Material to process:
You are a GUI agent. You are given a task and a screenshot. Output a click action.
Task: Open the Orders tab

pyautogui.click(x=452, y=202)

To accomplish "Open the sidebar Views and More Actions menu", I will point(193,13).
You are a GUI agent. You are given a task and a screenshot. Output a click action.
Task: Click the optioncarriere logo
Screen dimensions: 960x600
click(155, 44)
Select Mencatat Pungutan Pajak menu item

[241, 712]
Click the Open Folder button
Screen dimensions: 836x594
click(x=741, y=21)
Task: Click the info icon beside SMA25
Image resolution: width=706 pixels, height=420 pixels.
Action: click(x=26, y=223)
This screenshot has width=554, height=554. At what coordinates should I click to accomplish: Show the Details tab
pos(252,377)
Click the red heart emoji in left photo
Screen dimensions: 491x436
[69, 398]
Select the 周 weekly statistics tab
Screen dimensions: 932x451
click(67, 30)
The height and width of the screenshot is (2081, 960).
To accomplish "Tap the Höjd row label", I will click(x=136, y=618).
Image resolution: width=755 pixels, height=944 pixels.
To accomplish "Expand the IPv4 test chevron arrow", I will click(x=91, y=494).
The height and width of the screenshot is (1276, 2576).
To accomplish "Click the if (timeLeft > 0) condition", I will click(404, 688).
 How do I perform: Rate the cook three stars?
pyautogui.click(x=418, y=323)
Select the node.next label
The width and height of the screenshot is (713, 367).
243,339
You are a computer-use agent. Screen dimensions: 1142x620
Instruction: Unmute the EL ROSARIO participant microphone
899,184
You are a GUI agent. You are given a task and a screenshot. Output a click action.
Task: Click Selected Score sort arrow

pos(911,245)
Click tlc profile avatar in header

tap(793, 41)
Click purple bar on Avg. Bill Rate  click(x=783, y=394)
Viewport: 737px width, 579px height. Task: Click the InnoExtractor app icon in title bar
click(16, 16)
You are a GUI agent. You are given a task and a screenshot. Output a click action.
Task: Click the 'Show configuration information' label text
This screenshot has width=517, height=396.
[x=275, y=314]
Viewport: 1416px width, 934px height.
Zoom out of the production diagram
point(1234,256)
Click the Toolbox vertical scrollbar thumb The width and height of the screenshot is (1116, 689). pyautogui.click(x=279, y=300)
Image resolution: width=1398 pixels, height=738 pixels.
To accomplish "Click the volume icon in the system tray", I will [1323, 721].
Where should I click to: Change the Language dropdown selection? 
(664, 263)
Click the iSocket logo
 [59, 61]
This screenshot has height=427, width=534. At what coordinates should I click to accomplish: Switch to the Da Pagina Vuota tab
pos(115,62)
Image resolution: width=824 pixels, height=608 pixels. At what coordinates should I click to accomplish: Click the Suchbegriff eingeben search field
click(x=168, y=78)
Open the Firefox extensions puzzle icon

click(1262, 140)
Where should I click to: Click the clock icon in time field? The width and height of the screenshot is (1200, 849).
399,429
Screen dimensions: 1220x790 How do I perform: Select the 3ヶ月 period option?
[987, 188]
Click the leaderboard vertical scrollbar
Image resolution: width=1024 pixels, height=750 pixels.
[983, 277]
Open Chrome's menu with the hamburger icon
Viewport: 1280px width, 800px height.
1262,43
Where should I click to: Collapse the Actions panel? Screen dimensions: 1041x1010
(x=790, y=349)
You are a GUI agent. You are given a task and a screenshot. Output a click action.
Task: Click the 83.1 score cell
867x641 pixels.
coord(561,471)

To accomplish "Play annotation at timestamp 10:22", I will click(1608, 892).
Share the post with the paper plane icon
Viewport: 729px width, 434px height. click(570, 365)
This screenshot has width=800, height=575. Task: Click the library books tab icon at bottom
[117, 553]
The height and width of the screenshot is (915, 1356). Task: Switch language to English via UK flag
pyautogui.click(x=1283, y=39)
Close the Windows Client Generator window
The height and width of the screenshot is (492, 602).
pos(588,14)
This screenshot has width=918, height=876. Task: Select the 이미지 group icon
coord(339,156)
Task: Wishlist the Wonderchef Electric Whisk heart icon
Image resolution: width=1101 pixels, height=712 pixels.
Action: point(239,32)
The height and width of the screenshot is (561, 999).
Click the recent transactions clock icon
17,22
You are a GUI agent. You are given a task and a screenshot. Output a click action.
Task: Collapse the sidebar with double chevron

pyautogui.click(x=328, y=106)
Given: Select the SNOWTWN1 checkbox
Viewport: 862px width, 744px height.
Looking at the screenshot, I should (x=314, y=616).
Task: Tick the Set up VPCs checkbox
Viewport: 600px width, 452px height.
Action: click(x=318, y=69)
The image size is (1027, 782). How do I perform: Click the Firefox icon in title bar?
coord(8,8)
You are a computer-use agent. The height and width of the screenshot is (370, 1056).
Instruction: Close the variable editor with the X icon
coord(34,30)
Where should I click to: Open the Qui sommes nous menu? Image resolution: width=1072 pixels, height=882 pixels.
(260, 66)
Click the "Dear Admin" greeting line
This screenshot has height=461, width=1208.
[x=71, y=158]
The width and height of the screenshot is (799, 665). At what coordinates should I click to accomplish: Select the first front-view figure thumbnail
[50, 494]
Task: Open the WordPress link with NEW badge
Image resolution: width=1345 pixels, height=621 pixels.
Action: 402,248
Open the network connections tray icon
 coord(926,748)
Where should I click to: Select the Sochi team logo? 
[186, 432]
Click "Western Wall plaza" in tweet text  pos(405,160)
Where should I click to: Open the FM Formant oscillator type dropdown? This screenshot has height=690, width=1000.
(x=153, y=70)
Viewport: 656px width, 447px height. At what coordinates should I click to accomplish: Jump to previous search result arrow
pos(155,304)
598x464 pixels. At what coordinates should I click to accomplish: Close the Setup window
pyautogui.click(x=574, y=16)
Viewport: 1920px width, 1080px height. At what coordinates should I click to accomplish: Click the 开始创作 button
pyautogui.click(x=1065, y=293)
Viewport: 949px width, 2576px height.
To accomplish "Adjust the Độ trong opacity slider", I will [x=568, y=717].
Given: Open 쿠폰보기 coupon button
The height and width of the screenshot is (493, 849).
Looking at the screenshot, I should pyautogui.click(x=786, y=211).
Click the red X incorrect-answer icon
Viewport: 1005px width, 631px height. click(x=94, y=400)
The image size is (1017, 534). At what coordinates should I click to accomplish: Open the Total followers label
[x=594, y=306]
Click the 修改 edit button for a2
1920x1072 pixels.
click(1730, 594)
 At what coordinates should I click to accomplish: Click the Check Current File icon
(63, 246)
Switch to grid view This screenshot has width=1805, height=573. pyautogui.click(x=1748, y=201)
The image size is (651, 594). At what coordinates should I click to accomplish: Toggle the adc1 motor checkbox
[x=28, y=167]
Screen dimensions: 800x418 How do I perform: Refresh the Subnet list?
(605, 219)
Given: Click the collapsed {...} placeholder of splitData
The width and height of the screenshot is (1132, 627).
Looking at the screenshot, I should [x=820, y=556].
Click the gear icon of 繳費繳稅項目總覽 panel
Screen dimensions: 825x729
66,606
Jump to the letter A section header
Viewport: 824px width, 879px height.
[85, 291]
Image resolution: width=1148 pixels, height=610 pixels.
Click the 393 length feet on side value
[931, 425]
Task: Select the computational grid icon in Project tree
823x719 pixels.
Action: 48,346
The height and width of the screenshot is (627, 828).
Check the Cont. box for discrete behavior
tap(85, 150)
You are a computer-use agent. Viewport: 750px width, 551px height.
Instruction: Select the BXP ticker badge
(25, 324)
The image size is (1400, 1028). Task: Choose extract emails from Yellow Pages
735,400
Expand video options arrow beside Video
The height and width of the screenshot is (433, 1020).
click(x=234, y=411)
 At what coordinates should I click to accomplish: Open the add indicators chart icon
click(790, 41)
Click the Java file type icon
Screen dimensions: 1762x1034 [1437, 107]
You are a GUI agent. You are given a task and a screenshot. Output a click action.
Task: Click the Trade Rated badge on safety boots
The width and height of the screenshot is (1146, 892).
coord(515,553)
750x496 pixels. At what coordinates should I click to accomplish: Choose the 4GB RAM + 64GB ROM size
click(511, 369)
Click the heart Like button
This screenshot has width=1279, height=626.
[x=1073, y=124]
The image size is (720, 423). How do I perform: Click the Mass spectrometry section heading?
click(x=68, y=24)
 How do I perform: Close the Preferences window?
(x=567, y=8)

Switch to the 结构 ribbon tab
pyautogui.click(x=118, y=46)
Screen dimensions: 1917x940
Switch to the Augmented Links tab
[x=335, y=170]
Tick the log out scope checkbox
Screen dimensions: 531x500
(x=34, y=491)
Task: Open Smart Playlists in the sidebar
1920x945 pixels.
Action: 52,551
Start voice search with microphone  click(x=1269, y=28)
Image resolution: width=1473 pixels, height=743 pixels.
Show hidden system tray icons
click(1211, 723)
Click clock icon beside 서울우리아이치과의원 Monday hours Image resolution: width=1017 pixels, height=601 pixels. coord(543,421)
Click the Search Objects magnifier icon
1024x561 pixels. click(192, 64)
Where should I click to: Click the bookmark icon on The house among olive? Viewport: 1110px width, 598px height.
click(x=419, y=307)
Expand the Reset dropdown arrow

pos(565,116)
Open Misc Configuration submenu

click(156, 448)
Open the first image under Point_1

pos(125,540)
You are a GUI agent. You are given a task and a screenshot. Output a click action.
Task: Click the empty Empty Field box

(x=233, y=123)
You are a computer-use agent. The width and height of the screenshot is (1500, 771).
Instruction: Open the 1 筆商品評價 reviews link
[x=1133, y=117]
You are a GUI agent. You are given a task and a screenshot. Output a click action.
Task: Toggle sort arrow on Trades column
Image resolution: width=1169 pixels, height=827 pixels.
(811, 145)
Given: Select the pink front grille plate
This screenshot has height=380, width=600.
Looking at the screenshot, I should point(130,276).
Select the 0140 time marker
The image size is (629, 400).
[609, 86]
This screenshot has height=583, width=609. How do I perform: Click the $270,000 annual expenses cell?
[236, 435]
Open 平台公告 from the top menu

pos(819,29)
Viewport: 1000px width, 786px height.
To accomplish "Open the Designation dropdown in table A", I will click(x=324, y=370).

Prompt:
In the listing above, reproduce the first line and each one after it through the line that contains "Viewport: 1416px width, 934px height.".

Solution to the problem:
You are a GUI agent. You are given a task and a screenshot. Output a click action.
Task: Open the Orders tab

pyautogui.click(x=452, y=202)

To accomplish "Open the sidebar Views and More Actions menu", I will point(193,13).
You are a GUI agent. You are given a task and a screenshot. Output a click action.
Task: Click the optioncarriere logo
Screen dimensions: 960x600
click(155, 44)
Select Mencatat Pungutan Pajak menu item

[241, 712]
Click the Open Folder button
Screen dimensions: 836x594
click(x=741, y=21)
Task: Click the info icon beside SMA25
Image resolution: width=706 pixels, height=420 pixels.
Action: click(x=26, y=223)
This screenshot has width=554, height=554. At what coordinates should I click to accomplish: Show the Details tab
pos(252,377)
Click the red heart emoji in left photo
Screen dimensions: 491x436
[69, 398]
Select the 周 weekly statistics tab
Screen dimensions: 932x451
click(67, 30)
The height and width of the screenshot is (2081, 960).
To accomplish "Tap the Höjd row label", I will click(x=136, y=618).
Image resolution: width=755 pixels, height=944 pixels.
To accomplish "Expand the IPv4 test chevron arrow", I will click(x=91, y=494).
The height and width of the screenshot is (1276, 2576).
To accomplish "Click the if (timeLeft > 0) condition", I will click(404, 688).
 How do I perform: Rate the cook three stars?
pyautogui.click(x=418, y=323)
Select the node.next label
The width and height of the screenshot is (713, 367).
243,339
You are a computer-use agent. Screen dimensions: 1142x620
Instruction: Unmute the EL ROSARIO participant microphone
899,184
You are a GUI agent. You are given a task and a screenshot. Output a click action.
Task: Click Selected Score sort arrow

pos(911,245)
Click tlc profile avatar in header

tap(793, 41)
Click purple bar on Avg. Bill Rate  click(x=783, y=394)
Viewport: 737px width, 579px height. Task: Click the InnoExtractor app icon in title bar
click(16, 16)
You are a GUI agent. You are given a task and a screenshot. Output a click action.
Task: Click the 'Show configuration information' label text
This screenshot has width=517, height=396.
[x=275, y=314]
Viewport: 1416px width, 934px height.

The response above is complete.